Multi- and cross-disciplinary approaches to the prevention, detection, and control of wildlife trafficking (but not focusing specifically on plants) are yielding promising results, as they bring together diverse expertise to address the complex challenges associated with the preservation of natural resources (Alacs et al., 2010; Cowan et al., 2006; Gibbs et al., 2010; Haas & Ferreira, 2015; Lemieux, 2015; Staats et al., 2016). When it comes to the detection of illegal wildlife trade online, there have been some recent multi- and cross-disciplinary efforts bringing together conservation science and sustainability science expertise with web/computer science or social science methodological approaches. Di Minin and colleagues (2018), for instance, suggest that automated systems based on machine learning approaches, such as deep learning, neural networks, and natural language processing, can be used to detect illegal commodities on a large-scale, as they can identify verbal, visual, and audio-visual content pertaining to illegal wildlife trade. However, the authors recognize that effective results cannot be achieved without liaising with experts in particular taxonomic groups. In looking at how NGOs, government agencies and academics are linked together to tackle illegal wildlife trade (including of plants), researchers at the University of Kent (Moshier et al., 2019) have carried out a social network analysis using data gathered from online questionnaires (72 institutions) and semistructured interviews (11 individuals). This work was conservation-science led and used statistical and commercial network analysis tools (e.g., UCINET 6) ¹ to explore stakeholder communities. Supervised machine learning was used in work by Carl Miller and colleagues (Miller et al., 2019) to identify online marketplaces and websites involved in the trade of a selection of CITES-listed animals and plants. They used the Bing search engine to identify 121,741 web pages from 3,329 sites and extract key phrases from these pages related to themes such as sales-related conversations, mentions of known sellers, and purchasing-related discussion phrases. These results were then used to train supervised machine learning classification algorithms to visualize the statistical breakdown of online activity by class (e.g., number of vendors mentioning orchids).

Our Approach

In FloraGuard we explore how natural language processing techniques—such as open information extraction (Banko et al., 2007)—could be used to gather information from large crawls (i.e., a structured set of data obtained by a software program visiting a web page and grapping content and links from it) of auction and forum websites. We aim to analyze the information crawled to identify patterns at a (online) community level, able to plot (i.e., representing the data through a graph) the extent and evolution of trades in target plants (see below for the sampling strategy used), while preserving links to original evidence for follow-up via police investigation.

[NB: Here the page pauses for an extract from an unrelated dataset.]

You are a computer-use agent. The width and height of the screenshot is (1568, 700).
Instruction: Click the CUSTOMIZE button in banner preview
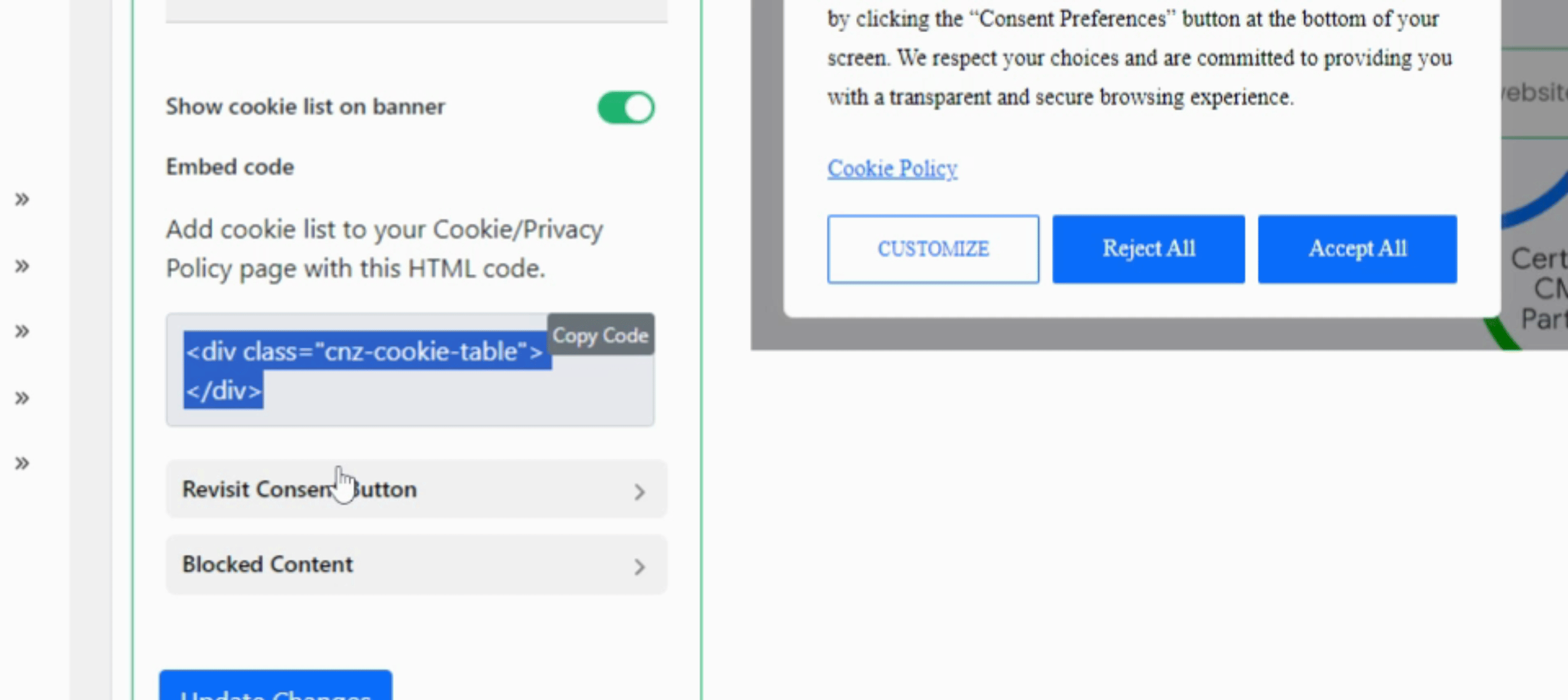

The approach to crawling is motivated by Miller and colleagues (2019), but our use of open information extraction algorithms to extract tuples, each with grammatical subject, predicate and object phrases, from posted text allows a much finer grained linguistic analysis of online posts based on the immediate syntactic context than has been previously possible in systems limited to keyword extraction. The FloraGuard computer science tools integrate into a wider sociotechnical system, underpinned by an ICT-enabled methodology which brings together criminology, computer science, and conservation science tools and methods in a rich cross-disciplinary working environment.

Data Collection

Data were collected both from forums and from marketplaces. For forums, first of all a search was carried out using the Bing Search API to find a list of possible sites. Bing was used instead of Google as the Google API at the time of writing imposes a limit of 100 results per query and does not permit more than 100 queries per day. A Bing Search was carried out for plants being studied, grouped by genus/species, using a collection of search terms reflecting the vocabulary used in plant trades. A list of relevant keywords encompassing other official names in CITES listings as well as common names and vernacular names was provided by experts in plant ecology at Kew. Combinations of keywords to be used and identifications of words to be blacklisted to make the online searches more effective were manually tried independently by two researchers (one in criminology and one in computer science), who then compared and refined them. For instance, in some cases, specific terms (such as seeds) were excluded since we wanted to target live plants or derived products from live plants that were likely to be traded illegally—a decision taken on a case-by-case basis, after discussion with conservation science experts. Additional sets of search terms were used to search for forums/marketplaces and discussions regarding buying and selling after exploratory manual online investigations. In the searches we included common misspellings, although modern search engines have some tolerance for misspellings already.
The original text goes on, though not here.